Who would this be of interest to? I would never expect two workplaces to have exactly the same "runstitching time" (or anything else).
Also this is misstated, you would be testing if the two datasets are samples from distributions with the same average. Ie, the actual measured averages are not expected to be the same.
Whether or not that's true, it reminds me of the experiments done near Hawthorne, Illinois around the time of the Great Depression to improve worker productivity by changing their environment. The workers output improved almost regardless of environmental changes. The conclusion was workers output improved because someone was paying attention to them. Henry Landsberger analyzed the experiments in the 1950s and coined the term the Hawthorne Effect.
(Edit for grammar, spelling, and coffee)
How much did it improve? All this test tells you is that there was some difference, it could be minuscule.
I doubt this is really the goal of an experiment like this. The goal would actually be to figure out whether changing their procedures/whatever would make them more money in the future than it would cost to do the change.
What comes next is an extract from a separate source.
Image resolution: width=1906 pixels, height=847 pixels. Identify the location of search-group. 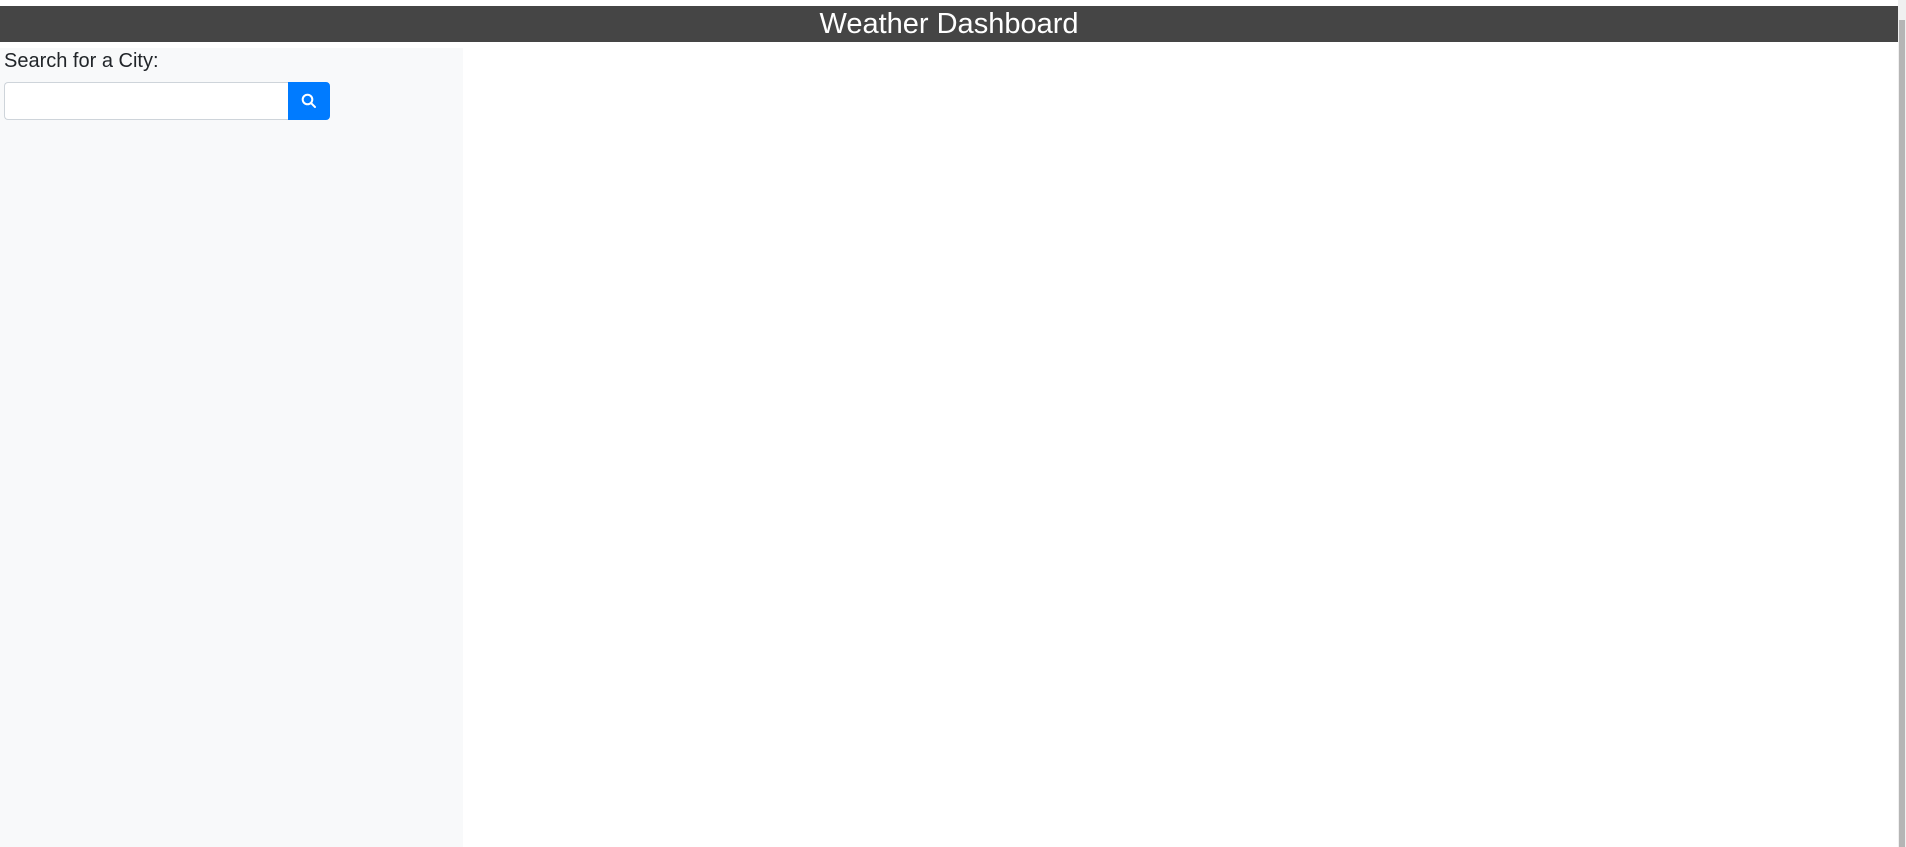
(167, 101).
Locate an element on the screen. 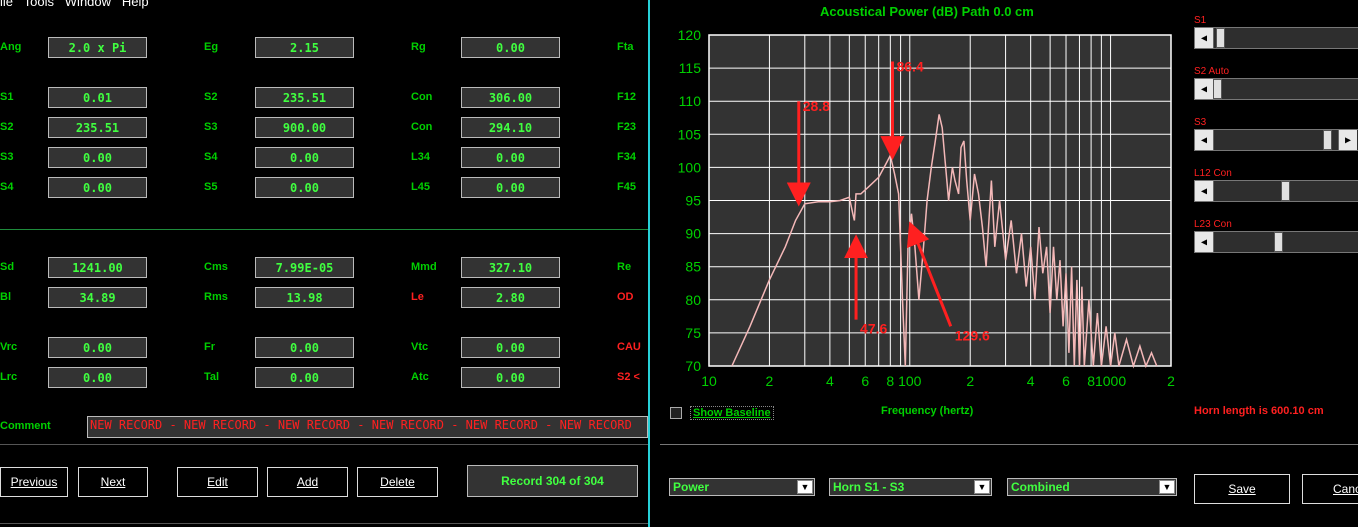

If we divide a workplace into two segments, there almost certainly will be some difference in worker productivity between the segments, having nothing to do with implementation of ergonomic practices and just having to do with the inherit variance of individual productivity contributing to the group.
If the difference is productivity is large enough, you start thinking the ergonomic practices might have something to do with it. Statistics makes these principles more precise through concepts like statistical power, significance, and confidence intervals. Proper analysis of such an experiment would allow a company to compare the cost of the ergonomic processes with the benefit of the increased productivity attributable to those processes. This in turn would indeed allow them to make more money!